● **Passage provided**
Netanyahu's Eilat railway is a joke

Amiram Barkat

Professionals ridicule the prime minister's plan to build a high-speed railway to the Red Sea resort.

Prime Minister Benjamin Netanyahu looks and sounds like he is love when he talks about his plans to build a high-speed railway line to Eilat. With romantic enthusiasm, he describes how the train will travel at 300 km/h down the Arava, carrying Tel Aviv residents to Eilat within two hours - faster than by plane. However, professionals ridicule these plans.

It will cost NIS 7-8 billion just to lay the tracks. The line would be built in record time of six years, or so the Chinese contractor, which will probably build it, promises. We assume that these estimates will soar tens or even hundreds of percent in the coming years.

For the sake of comparison, consider the British government's plan to build a 250-kilometer high-speed rail between London and Manchester and Leeds at a total estimated investment of $52 billion - 25 times the estimated cost of the 350-kilometer Tel Aviv-Eilat line! The London-Manchester line is scheduled to be completed in 2033.

● **Task description**
Please reproduce the article about the Eilat railway plan word for word, from its headline to its final sentence.

● **Data excerpts**
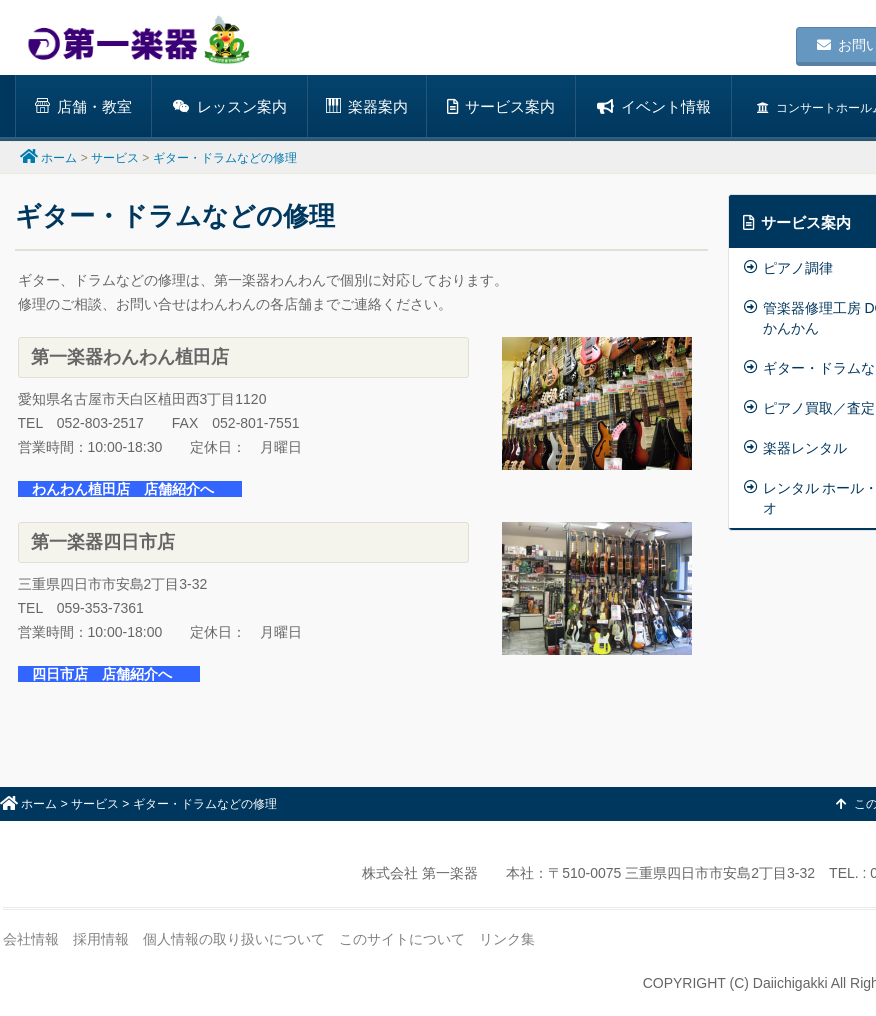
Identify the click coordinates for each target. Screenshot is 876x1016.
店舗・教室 (83, 106)
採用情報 (101, 939)
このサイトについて (402, 939)
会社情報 (31, 939)
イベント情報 (654, 106)
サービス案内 (501, 106)
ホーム (59, 158)
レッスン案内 (230, 106)
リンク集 (507, 939)
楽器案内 (367, 106)
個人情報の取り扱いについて (234, 939)
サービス (115, 158)
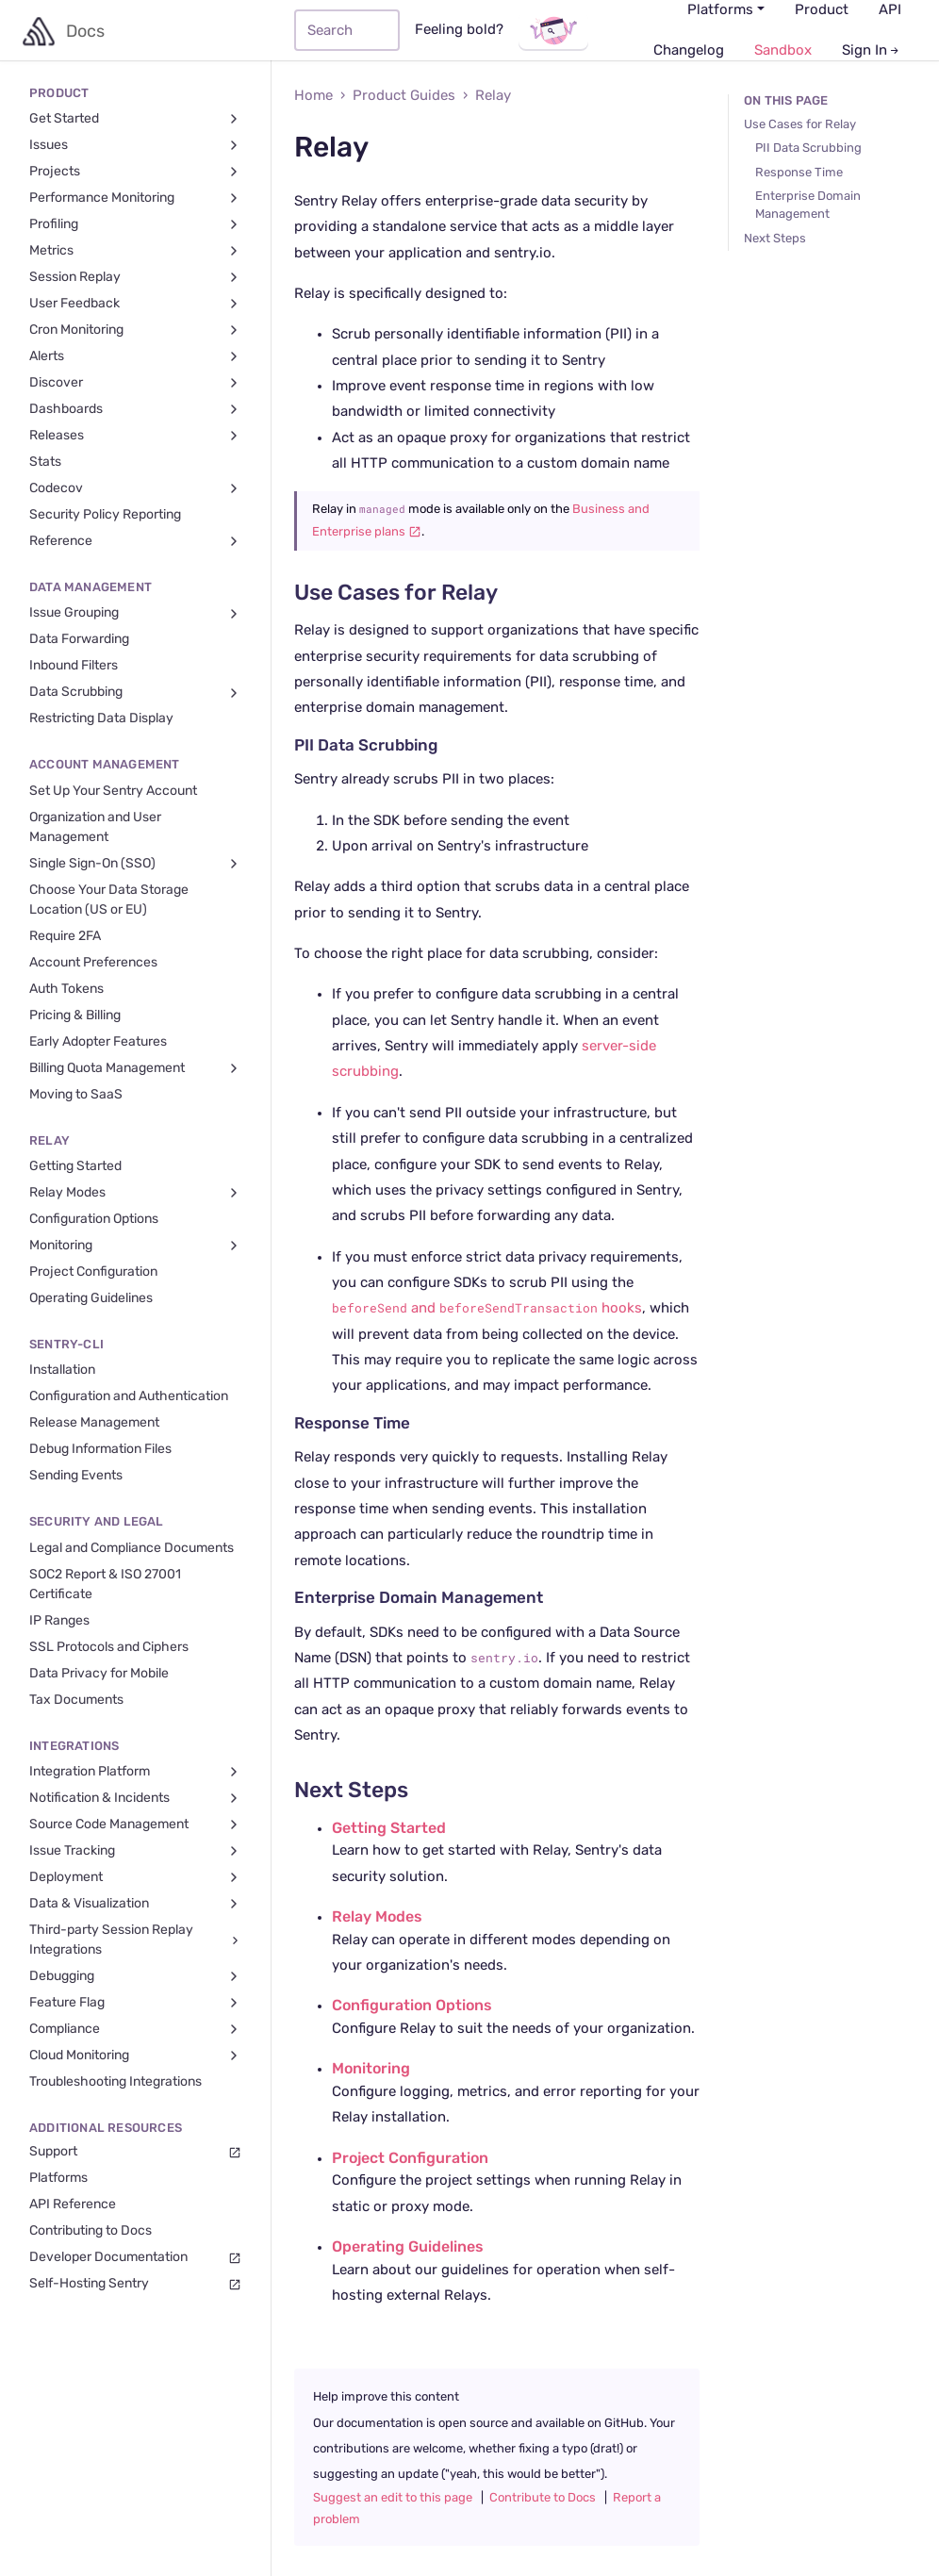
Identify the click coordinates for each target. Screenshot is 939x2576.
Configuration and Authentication (128, 1396)
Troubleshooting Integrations (115, 2081)
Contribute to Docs (542, 2497)
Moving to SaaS (76, 1094)
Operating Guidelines (91, 1298)
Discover (135, 383)
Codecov (135, 489)
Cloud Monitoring (135, 2056)
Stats (45, 462)
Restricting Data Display (101, 718)
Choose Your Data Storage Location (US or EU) (109, 900)
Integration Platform (135, 1772)
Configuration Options (93, 1219)
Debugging (135, 1977)
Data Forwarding (79, 639)
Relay (493, 96)
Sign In (871, 50)
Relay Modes (135, 1193)
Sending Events (76, 1475)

● **Exercise answer**
Netanyahu's Eilat railway is a joke

Amiram Barkat

Professionals ridicule the prime minister's plan to build a high-speed railway to the Red Sea resort.

Prime Minister Benjamin Netanyahu looks and sounds like he is love when he talks about his plans to build a high-speed railway line to Eilat. With romantic enthusiasm, he describes how the train will travel at 300 km/h down the Arava, carrying Tel Aviv residents to Eilat within two hours - faster than by plane. However, professionals ridicule these plans.

It will cost NIS 7-8 billion just to lay the tracks. The line would be built in record time of six years, or so the Chinese contractor, which will probably build it, promises. We assume that these estimates will soar tens or even hundreds of percent in the coming years.

For the sake of comparison, consider the British government's plan to build a 250-kilometer high-speed rail between London and Manchester and Leeds at a total estimated investment of $52 billion - 25 times the estimated cost of the 350-kilometer Tel Aviv-Eilat line! The London-Manchester line is scheduled to be completed in 2033.